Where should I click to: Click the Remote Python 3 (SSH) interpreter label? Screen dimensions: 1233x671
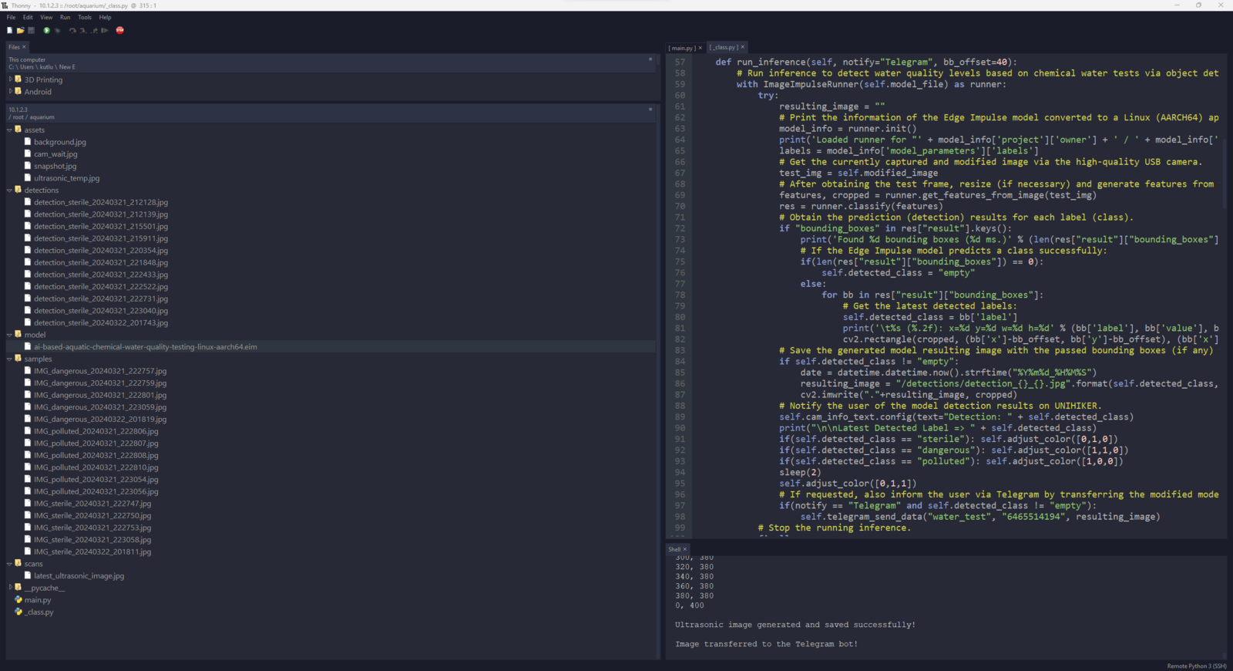[1196, 666]
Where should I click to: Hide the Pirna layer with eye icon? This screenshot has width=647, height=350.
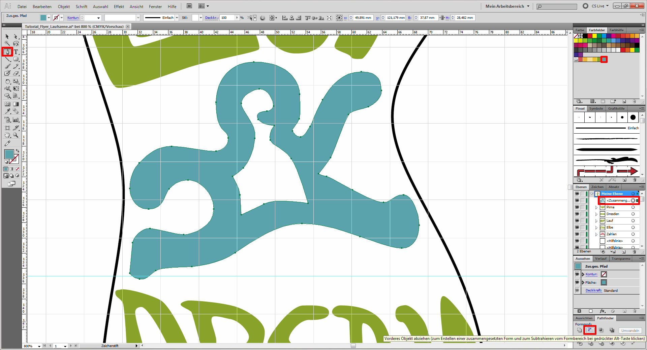click(577, 207)

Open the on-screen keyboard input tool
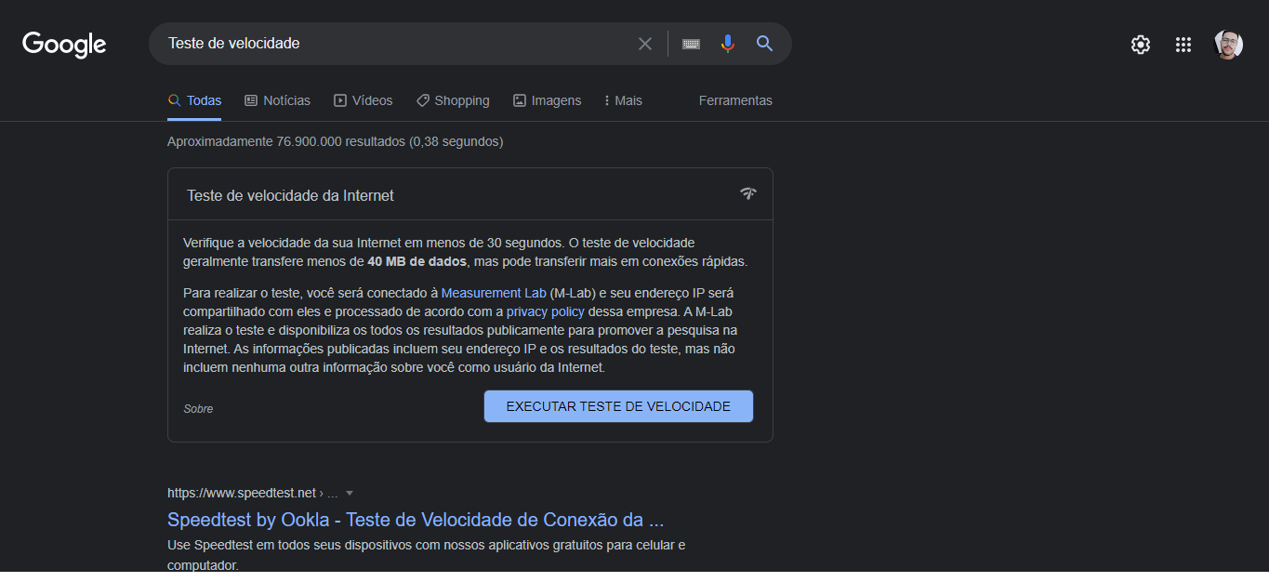point(691,44)
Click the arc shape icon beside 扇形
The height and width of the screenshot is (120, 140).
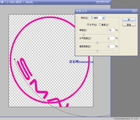tap(92, 18)
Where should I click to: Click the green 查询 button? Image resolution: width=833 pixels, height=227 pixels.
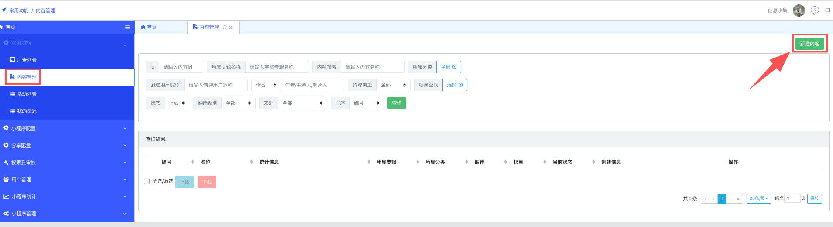[397, 103]
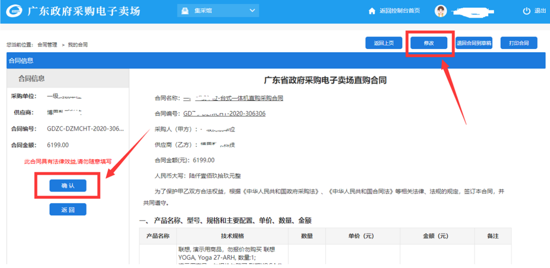This screenshot has height=268, width=550.
Task: Select 我的合同 in the breadcrumb
Action: pos(78,44)

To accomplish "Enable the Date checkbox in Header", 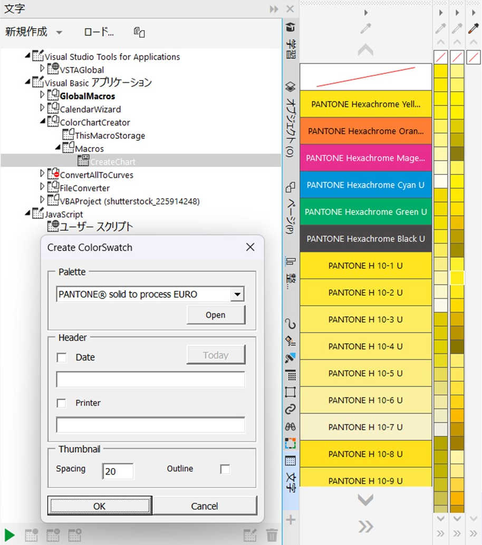I will pos(62,358).
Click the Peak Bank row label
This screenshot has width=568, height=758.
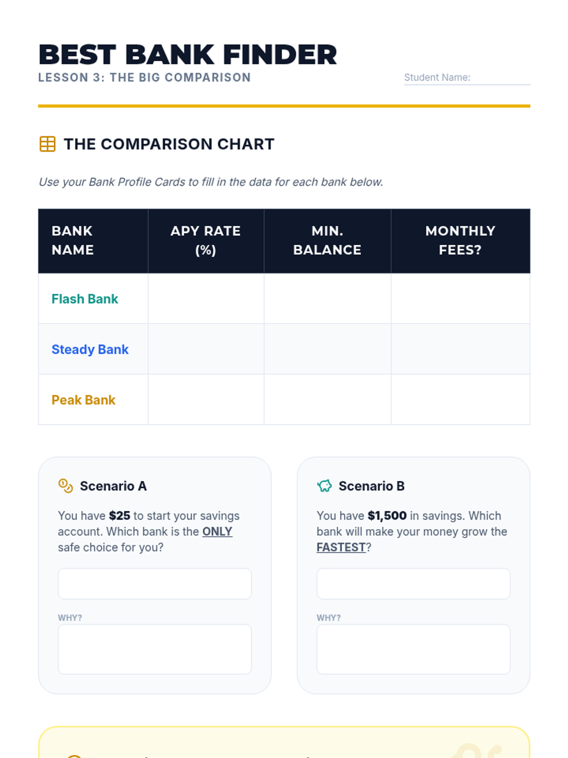coord(83,400)
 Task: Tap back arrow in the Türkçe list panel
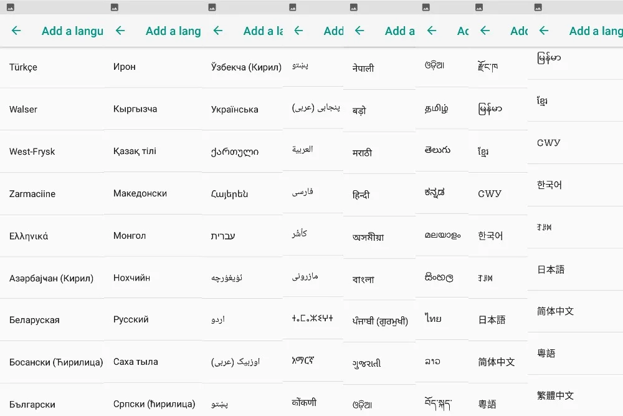click(16, 31)
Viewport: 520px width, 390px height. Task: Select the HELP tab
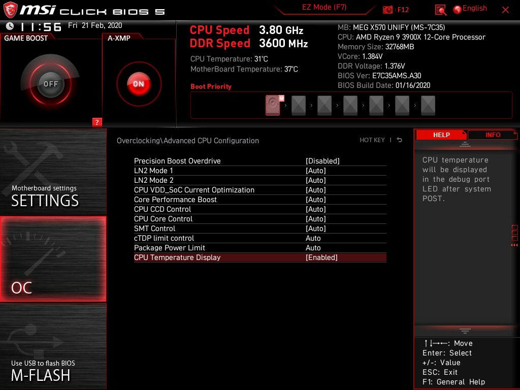pos(441,135)
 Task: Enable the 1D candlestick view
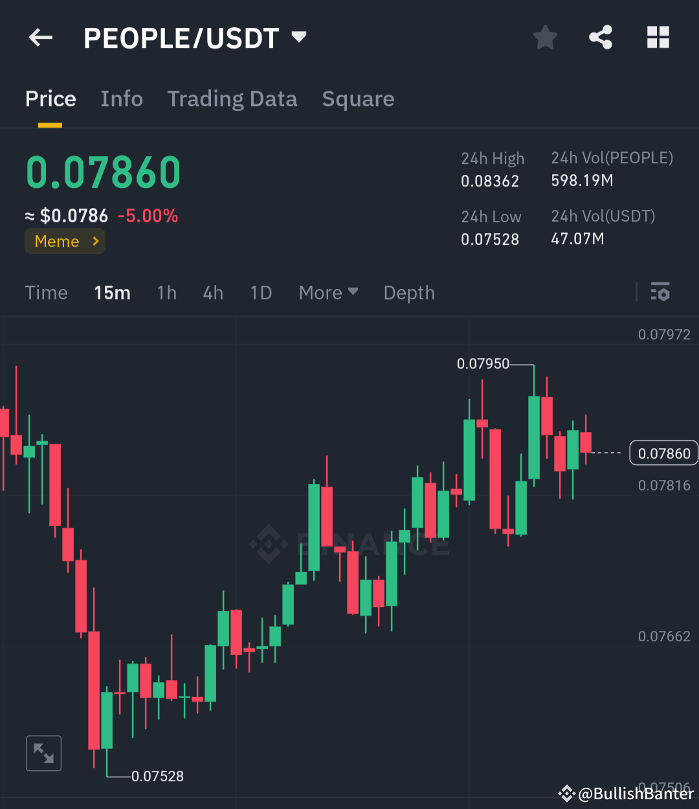pos(261,292)
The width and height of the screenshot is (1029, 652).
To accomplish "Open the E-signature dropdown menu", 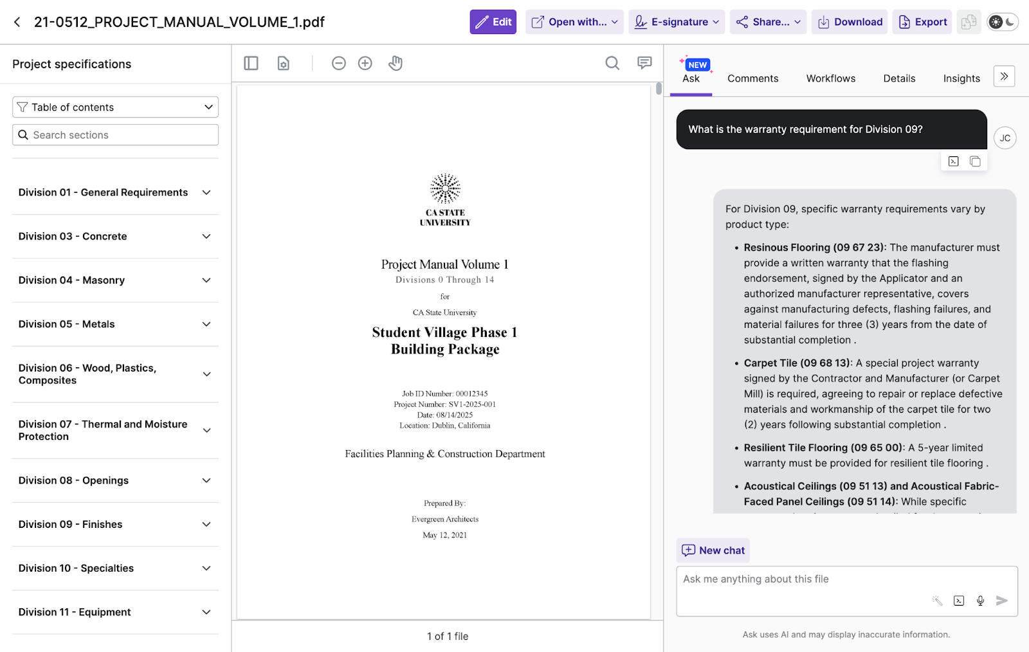I will (x=677, y=22).
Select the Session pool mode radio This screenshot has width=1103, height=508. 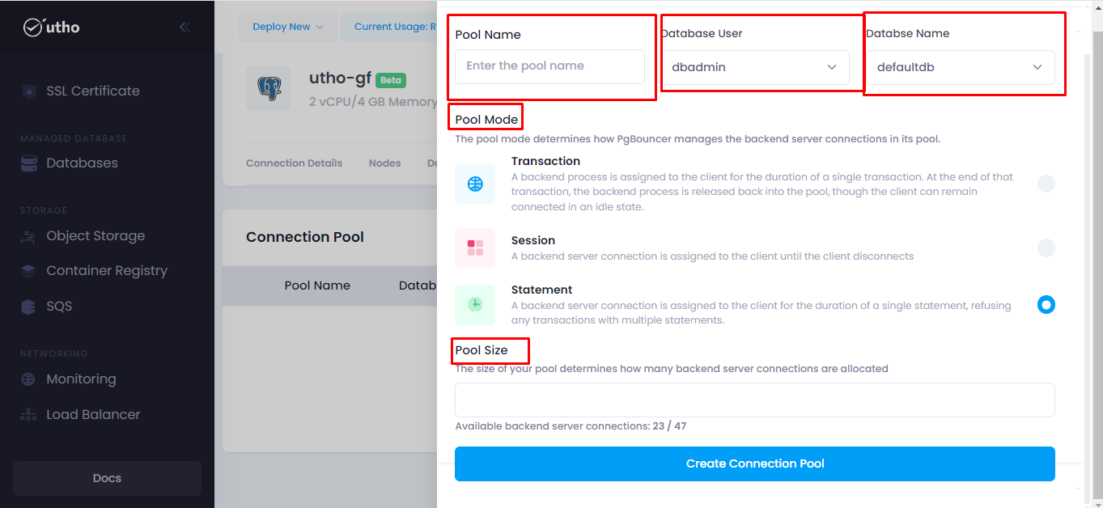1046,248
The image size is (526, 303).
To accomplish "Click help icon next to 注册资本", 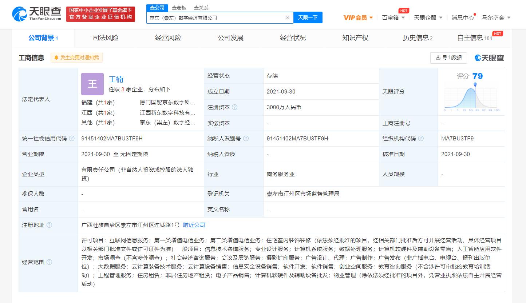I will coord(235,107).
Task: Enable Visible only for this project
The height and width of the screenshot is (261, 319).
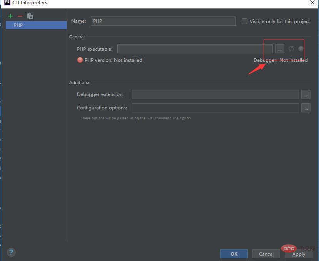Action: (x=244, y=21)
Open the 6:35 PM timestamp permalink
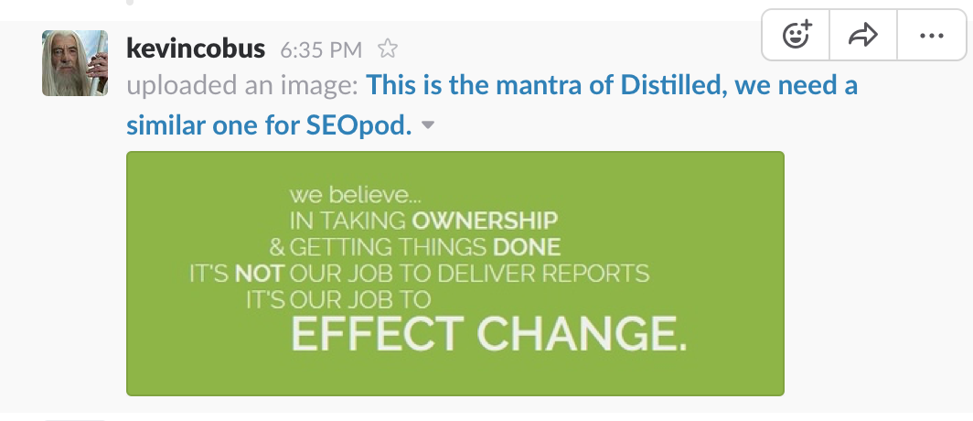 (321, 49)
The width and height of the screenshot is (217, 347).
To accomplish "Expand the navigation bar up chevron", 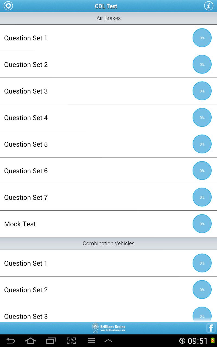I will tap(108, 341).
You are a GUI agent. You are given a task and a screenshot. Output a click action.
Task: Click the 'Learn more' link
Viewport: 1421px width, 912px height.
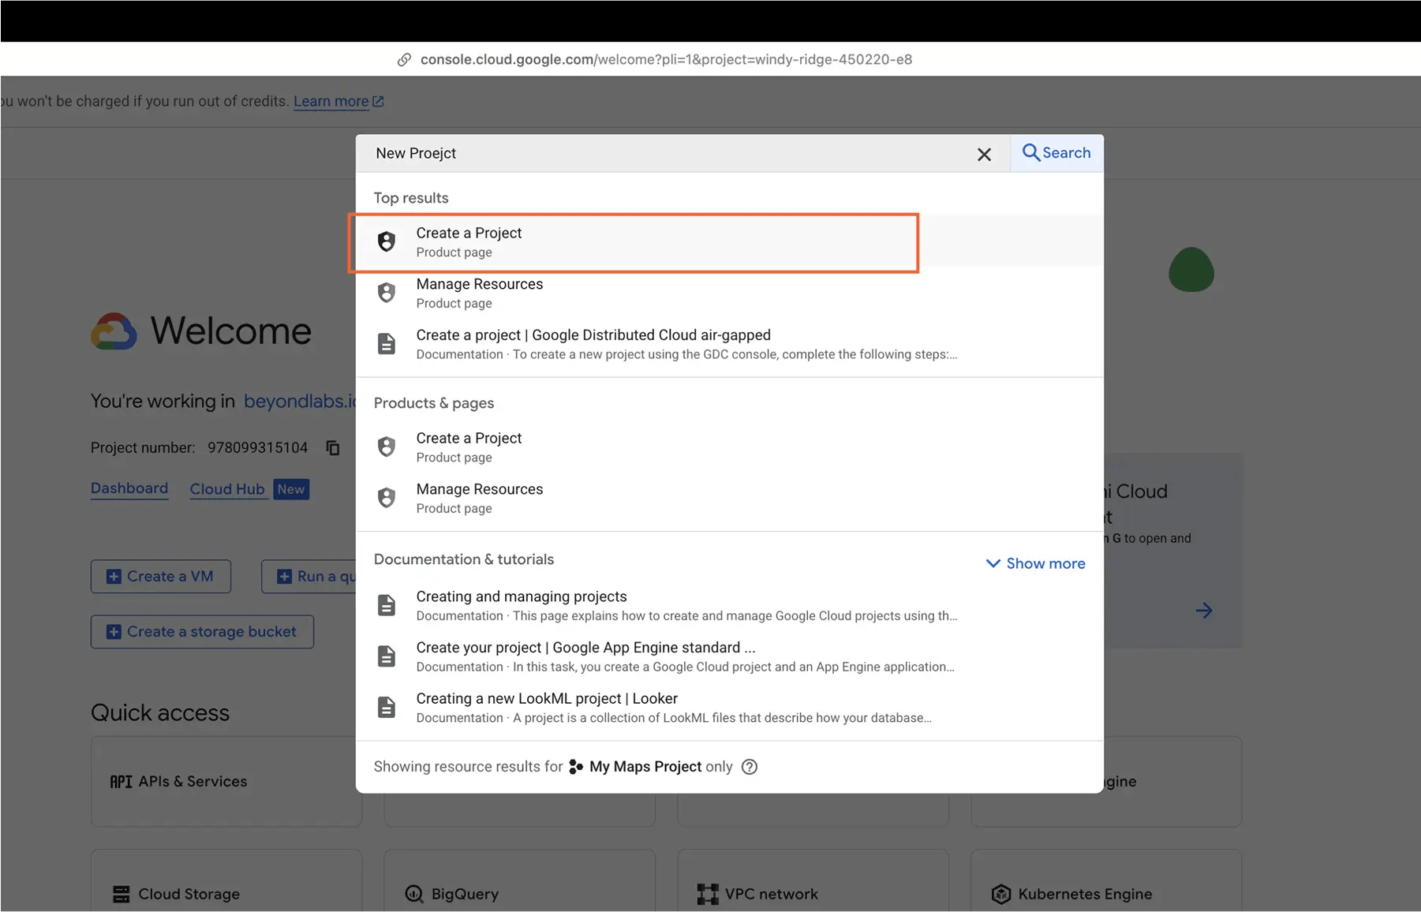[331, 102]
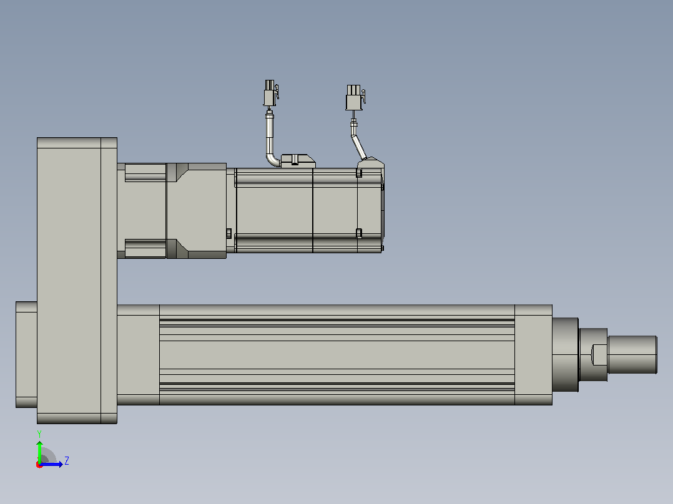Click the connector box atop the motor
The image size is (673, 504).
pyautogui.click(x=298, y=162)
________________________
Begin with the line that contains "Task: Click the 'Learn more' link" and repeat every line through the end of the data, exactly and only those lines, leaving out the pictures.

Task: Click the 'Learn more' link
Viewport: 1421px width, 912px height.
[331, 102]
Click the connector box atop the motor
The image size is (673, 504).
pyautogui.click(x=298, y=162)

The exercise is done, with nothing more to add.